For many years now, watchmakers on all levels have tried to separate themselves from the pack by experimenting with different watch case materials. Nowadays, we’re used to seeing some highly impressive materials make their way onto our wrists. Ceramics, plastics and carbons are all enjoying their day in the sun, but how do the older, more traditional metals stack up against one another? Here’s a quick guide to the most popular metal cases on the market today.
Stainless steel is a common, highly resistant, easy-to-machine alloy that comes in a few types. The most common (by far) is 316L stainless steel. This is hypoallergenic, surgical grade steel that is favoured by many manufacturers for its ease of use and affordability. Although 904L steel (the kind used by Rolex) has the potential to be more resistant to corrosion and to hold a high polish better, the margin for error in the performance of these two types of steel actually overlaps, so in practical terms, while 904L is generally regarded as superior, the difference is minimal (and could theoretically be non-existent).
Bronze is far from a traditional material for watch cases but is currently very much in vogue. Previously discounted for its susceptibility to corrosion, the quest for a new aesthetic has led brands to not only accept bronze’s ageing patterns but also to embrace them wholeheartedly. Patina management is now a common thread topic on watchmaking forums around the world. Not too many people would have seen that coming at the turn of the century.

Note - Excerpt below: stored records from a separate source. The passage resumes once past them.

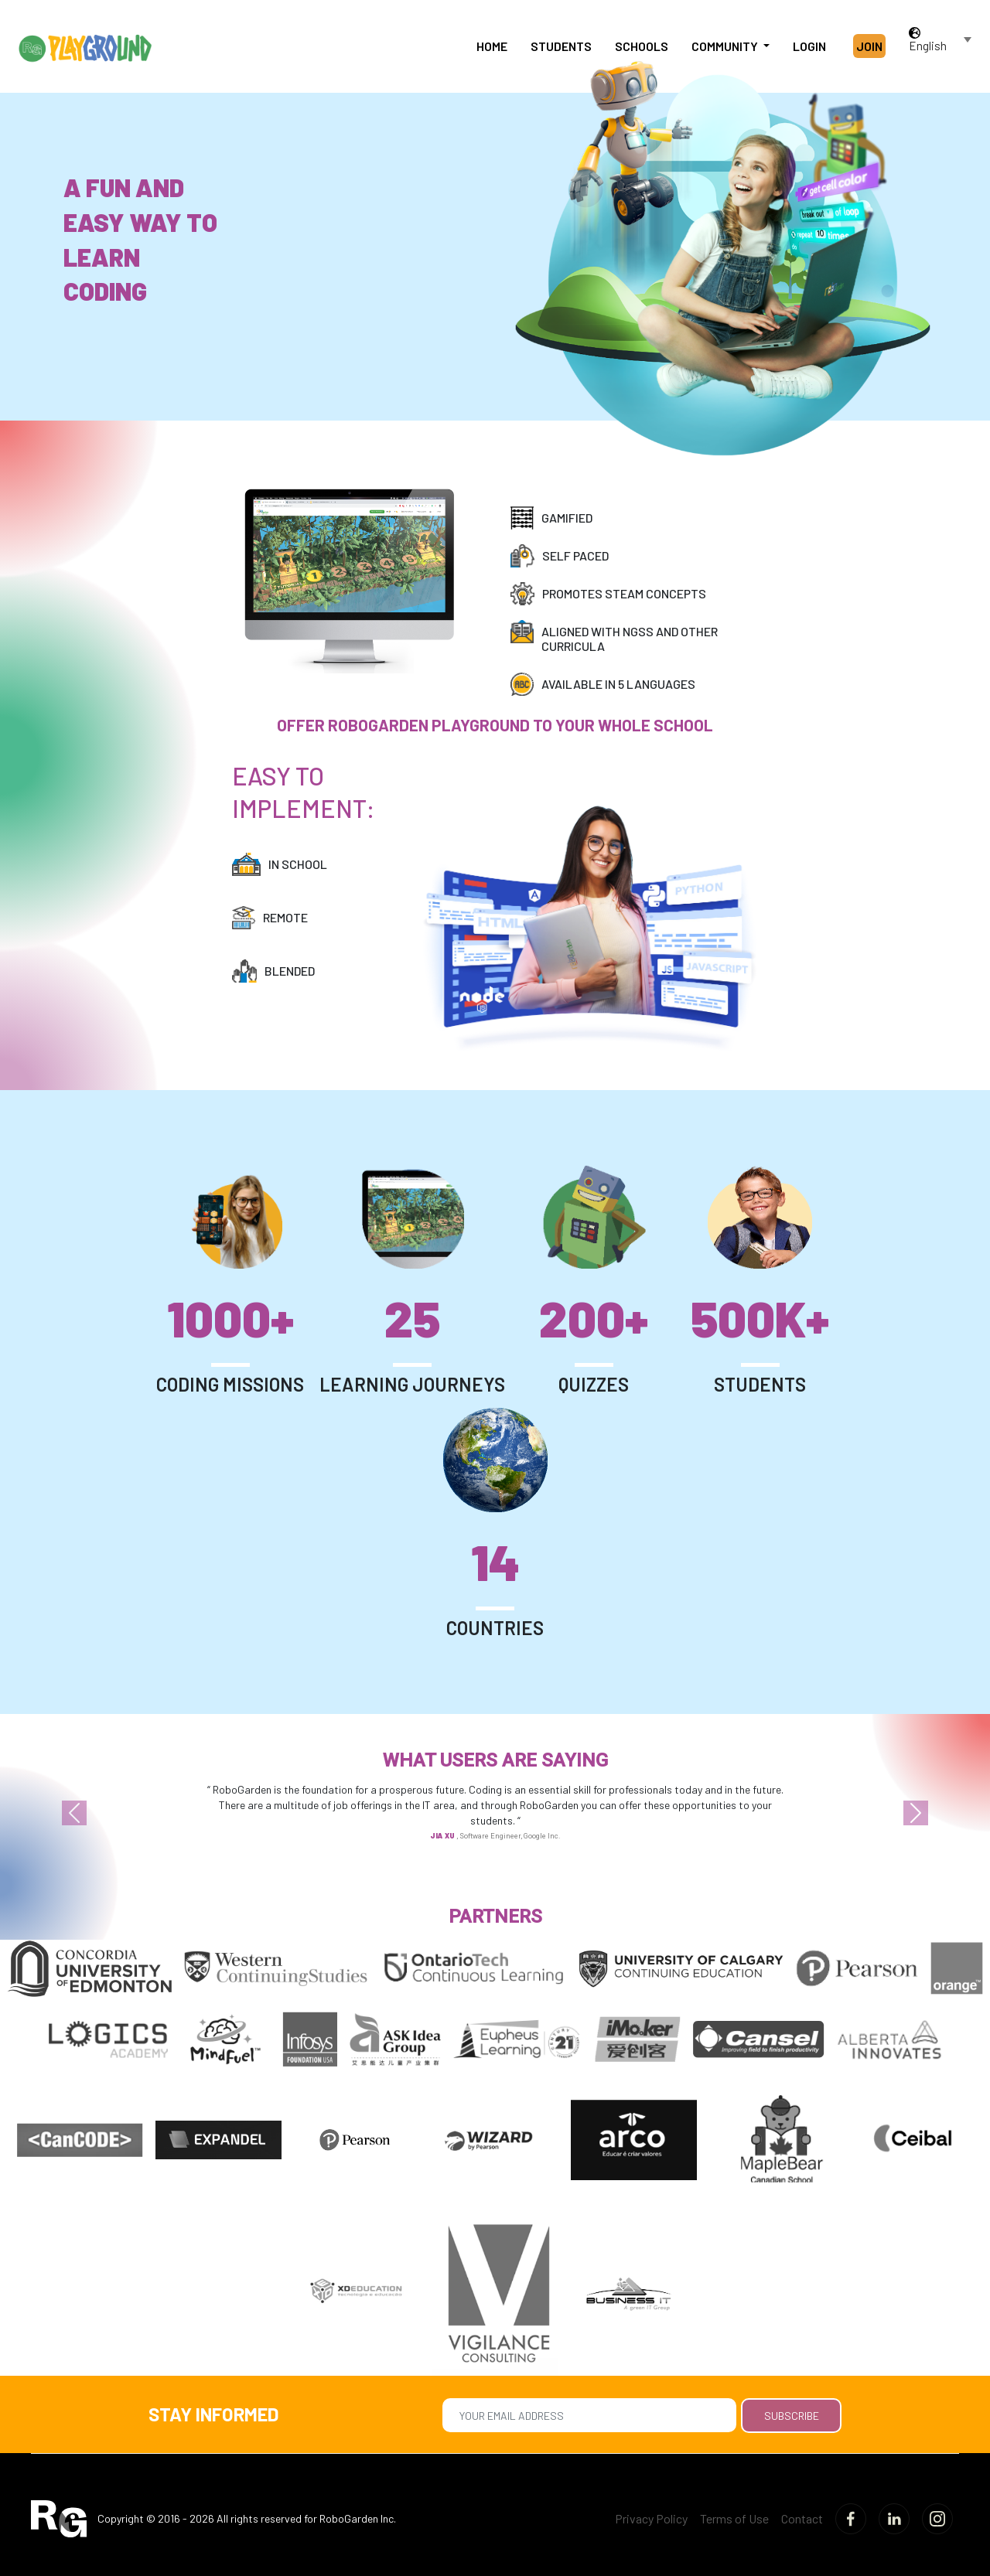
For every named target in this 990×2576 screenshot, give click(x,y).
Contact (802, 2518)
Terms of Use (734, 2518)
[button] (74, 1813)
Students (561, 46)
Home (491, 46)
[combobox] (942, 46)
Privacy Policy (651, 2518)
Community (725, 46)
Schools (641, 46)
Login (809, 46)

People used to be far more interested in this quaintly futuristic material. Titanium’s dull grey appearance, extreme hardness and lightness of weight seemed set to anoint it the next big thing in watchmaking. Yet, while it is often rolled out as a point of difference, the industry reverted to steel for the inexplicable association between weight and worth (heaviness is bizarrely perceived to connote value). Titanium may not make much sense on paper, but once on the wrist, it needs no explanation.
When it comes to luxury, nothing speaks louder than yellow or rose gold. While the latter has been more popular in recent years, brands seem more willing to reduce the copper levels in modern rose gold to give a more tempered middle ground between the two. The inherent value of gold will always make this material a popular choice for those looking for an investment piece and its warmth against the skin is, while inferior to that of titanium, a comforting sensation that underpins many an attachment to one’s watch.
For the high-rollers, platinum exists. Extremely heavy, extremely white, and extremely expensive, platinum is the undisputed daddy of all watch materials. While more avant-garde materials may try to steal its throne, the sheer opulence and stealth luxury of a metal that could, from a few yards, be mistaken for simply steel, is unmatchable.